5G Network Technology

Wireless networks and mobile communications have witnessed phenomenal advances over the past decade. These changes are motivated by the ever-growing demand for resources, particularly high quality of service requirements and multimedia data, which in the past, have been enabled by 3G and 4G networks. Nonetheless, while the aforementioned network technologies have enabled utilization of advanced communication devices, and fast transfer of communication data, they have not delivered sufficient satisfaction. As a result, 5G wireless network technology has come into existence to mend the multitude of challenges attributed to 4G network, including offering higher data capacity and rate, massive inter-device connectivity, lower cost, and lower end-to-end latency. For this reason, a comprehensive analysis of how current information technology has unlocked the potential for 5G networks and its shortcomings are presented.

Currently, there has been observed a trend of double wireless consumption over the years. According to Liang et al. (2016), the trend is expected to persist due to the convenience and freedom that has been accorded by wireless video traffic and video-optimized mobile devices. With projections indicating a possible inability for telecommunication industry to meet the consumer demand, they have embraced 5G technology as a remedy to this problem. The 5G wireless network is enabled by different technologies, including, dense heterogeneous networks, full-duplex communication, wireless virtualization and software defined networking, energy harvesting and energy-aware communication, and full dimension and massive multiple-input multiple-output (MIMO) (Hossain & Hasan, 2015: Le et al., 2015: Liang et al., 2016). Interference is an essential element when designing wireless network technologies (Liang et al., 2016). As a result, employing interference alignment, which is offered by MIMO cognitive radio technology offers an ideal technique for eliminating interference that may occur among wireless nodes. While MIMO technology has been utilized in 3G and 4G wireless networks, significant innovations have enable the creation of full-dimension- and massive-MIMO, which increases the energy efficiency and spectrum of the 5G wireless network (Le et al.,  2015). Furthermore, massive MIMO unlocks the potential to manage co-channel interference as well as radio resource allocation in multi-tier and multi-cell wireless networks.

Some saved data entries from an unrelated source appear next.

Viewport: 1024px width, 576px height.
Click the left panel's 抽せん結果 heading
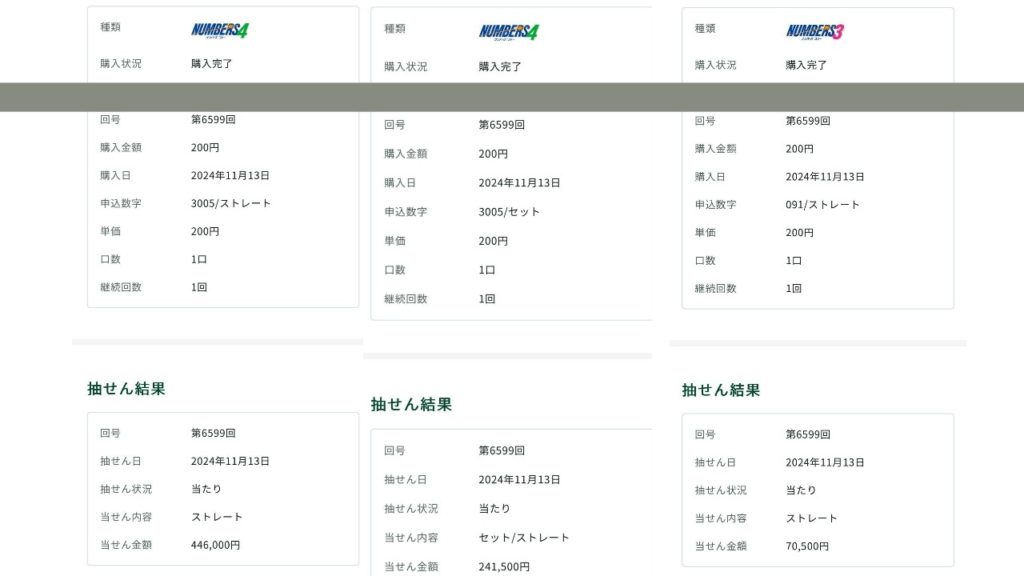click(126, 389)
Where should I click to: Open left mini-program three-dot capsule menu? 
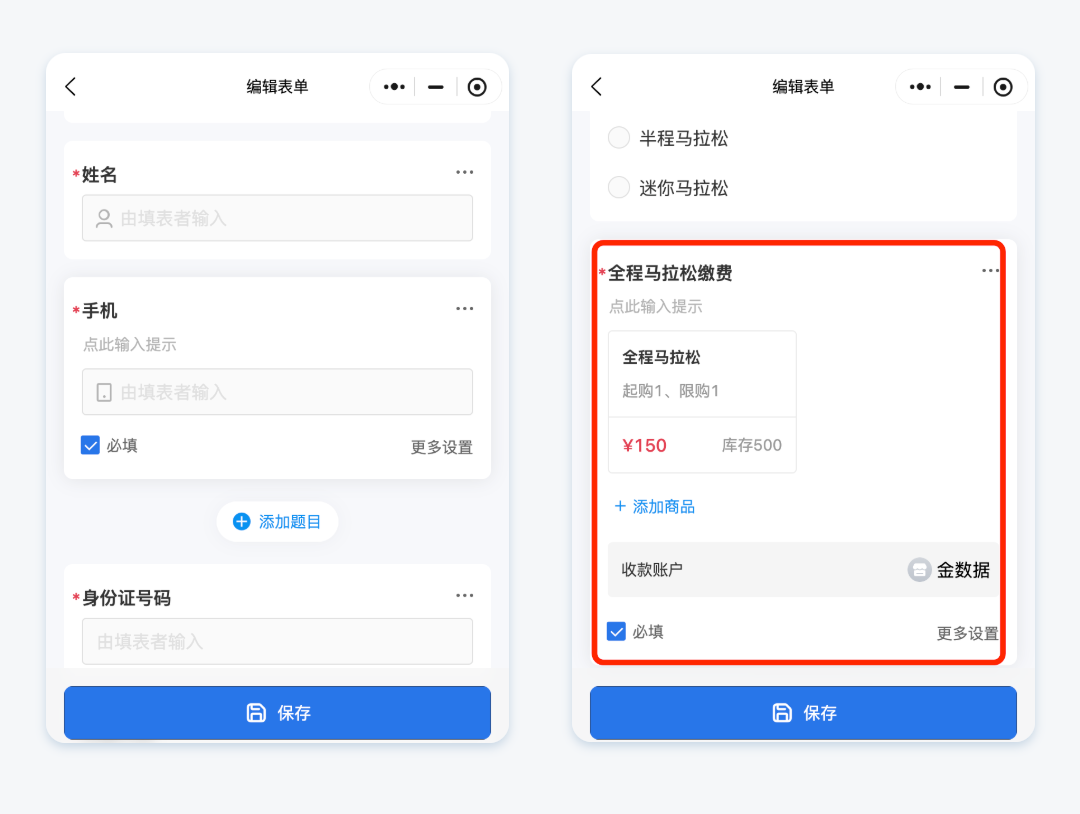tap(394, 87)

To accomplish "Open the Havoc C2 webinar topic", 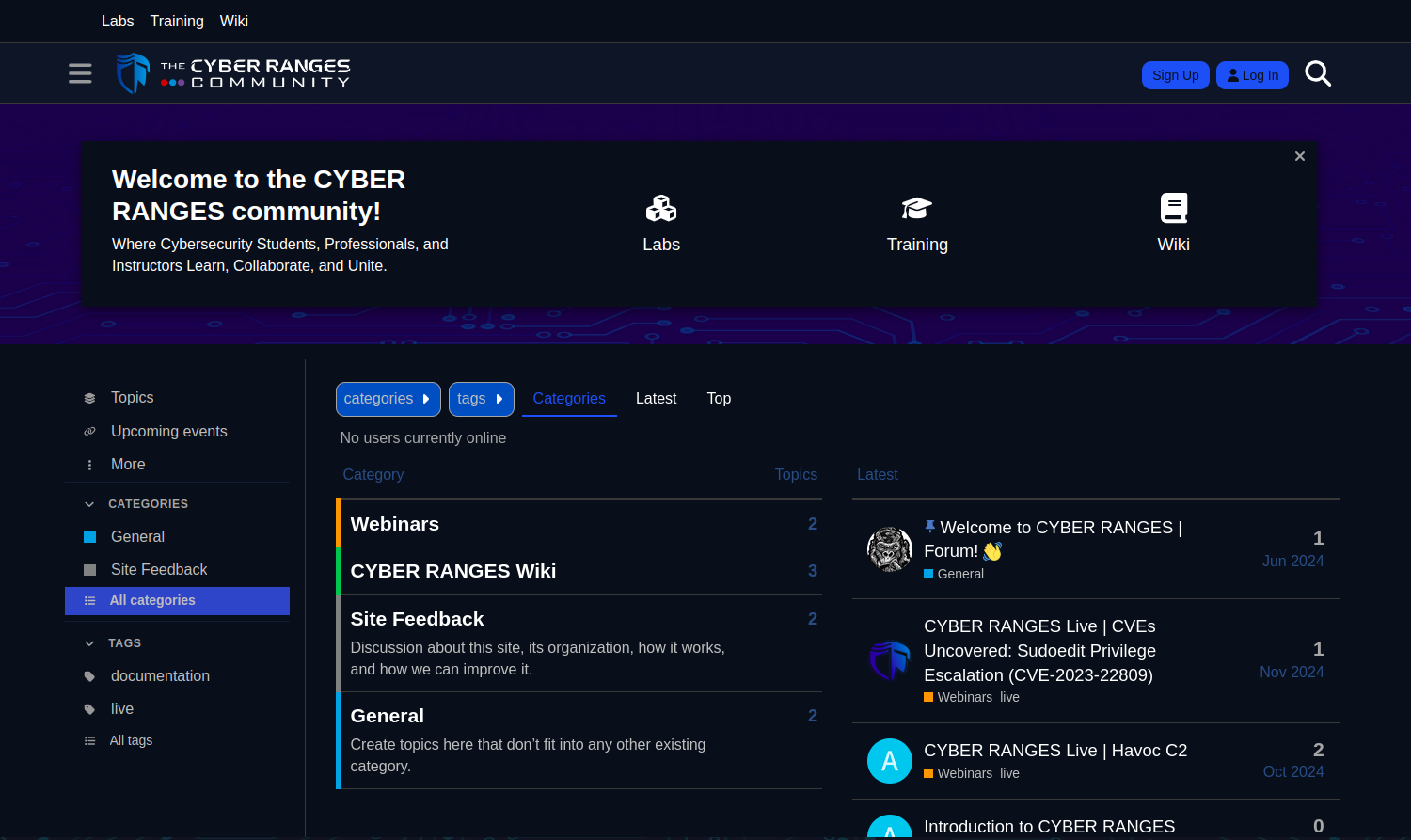I will (1054, 750).
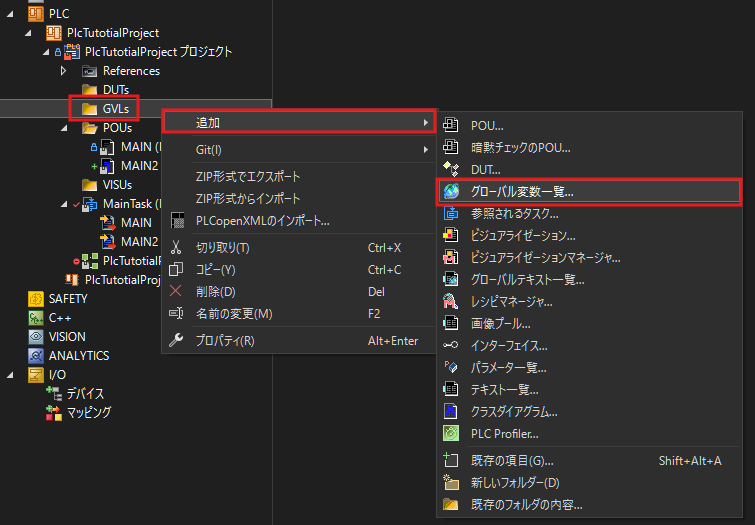This screenshot has height=525, width=755.
Task: Click the ビジュアライゼーション icon
Action: 450,235
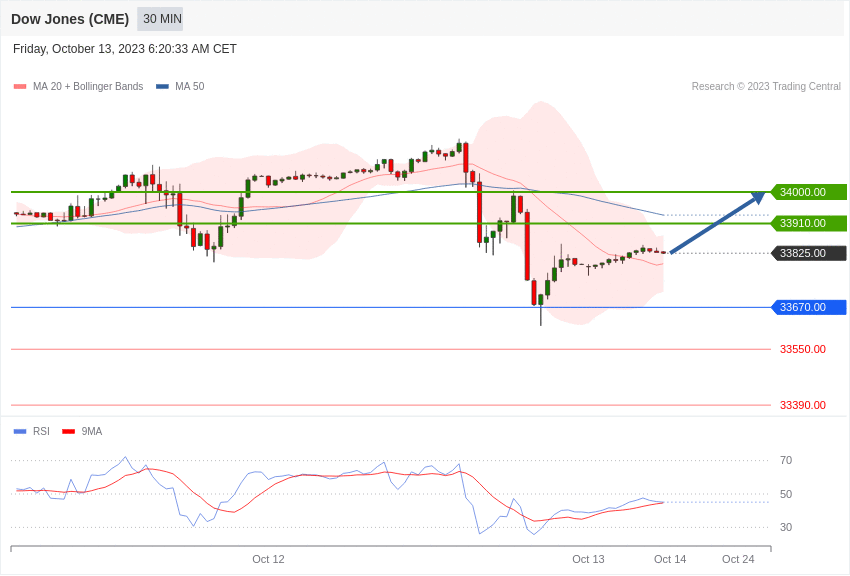This screenshot has width=850, height=576.
Task: Click the Dow Jones (CME) title
Action: coord(70,19)
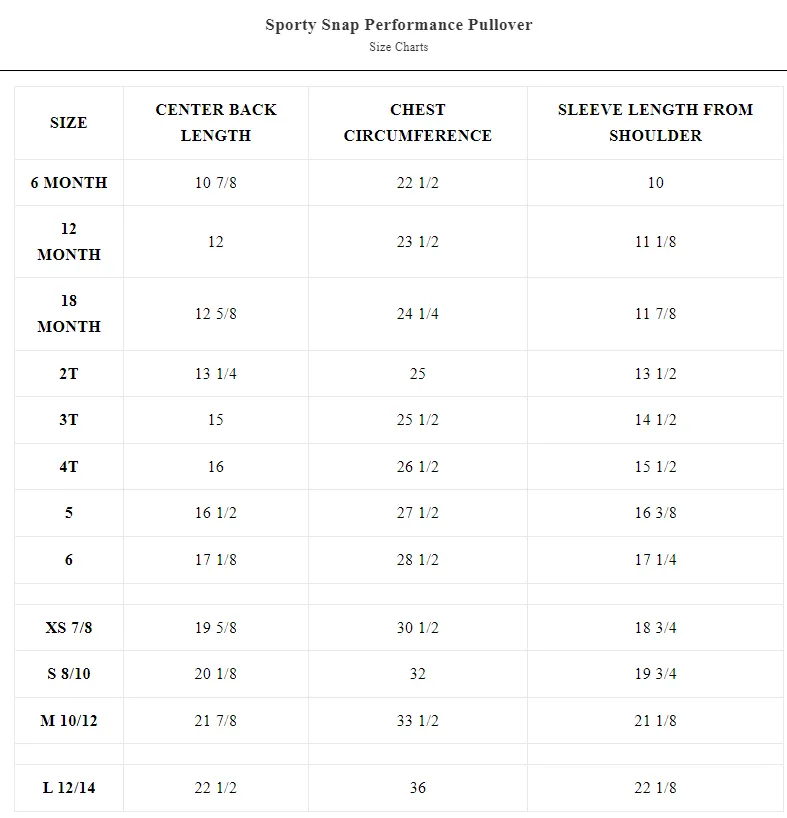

Another enabling technology is the dense heterogeneous networks. According to Hossain and Hasan (2015), 5G wireless network is a mule-tier heterogeneous network comprised if macrocells connected to low power nodes. To facilitate the 5G cellular network, heterogeneous base stations improves spectral efficiency and broadens the coverage area. Mainly, the efficient is attributed to higher spectrum reuse (Hossain & Hasan, 2015). Furthermore, the network-controlled peer-to-peer communications employed in 5G networks allows nodes, such as M2M gateway and relays, to control communication among the peer nodes seamlessly, since intra-tier and inter-tier interfaces are properly managed through other enabling technologies, such as full dimension- and massive- MIMO technologies discussed above.

Full-duplex communication counts as key 5G enabling technology. According to Hossain and Hasan (2015), full-duplex communication system trans-receiver has the capacity to simultaneously transmit and receive on the same frequency. The technology defies a former assumption that it is impossible to send and receive a wireless signal on the same frequency due to internal interference. Nonetheless, with recent technological advances, including digital baseband technology, antenna technology, and RF interference cancellation techniques, in-band full-duplex commination radios have been designed, which doubles the spectral efficiency of 5G networks at the physical layer. Mainly, the double efficiency occurs due to the removal of separate frequencies needed for upload and download (Hossain & Hasan, 2015).

The invention of cloud radio access networks (C-RAN) has unlocked the potential for designing 5G network technology, in terms of network functionalities and core network potentials that can be achieved through the cloud. As Le et al. (2015) elucidate, C-RAN is cost-effective, flexible, and offers high efficiency, and hence it is considered a promising solution in unlocking the full potential of 5G wireless networks. With C-RAN, there are multiple distributed remote radio heads within a certain geographic regions linked to a central base-band unit. Such a connection allows the network to achieve enhanced energy efficiency, which increases spectral efficiency within the region.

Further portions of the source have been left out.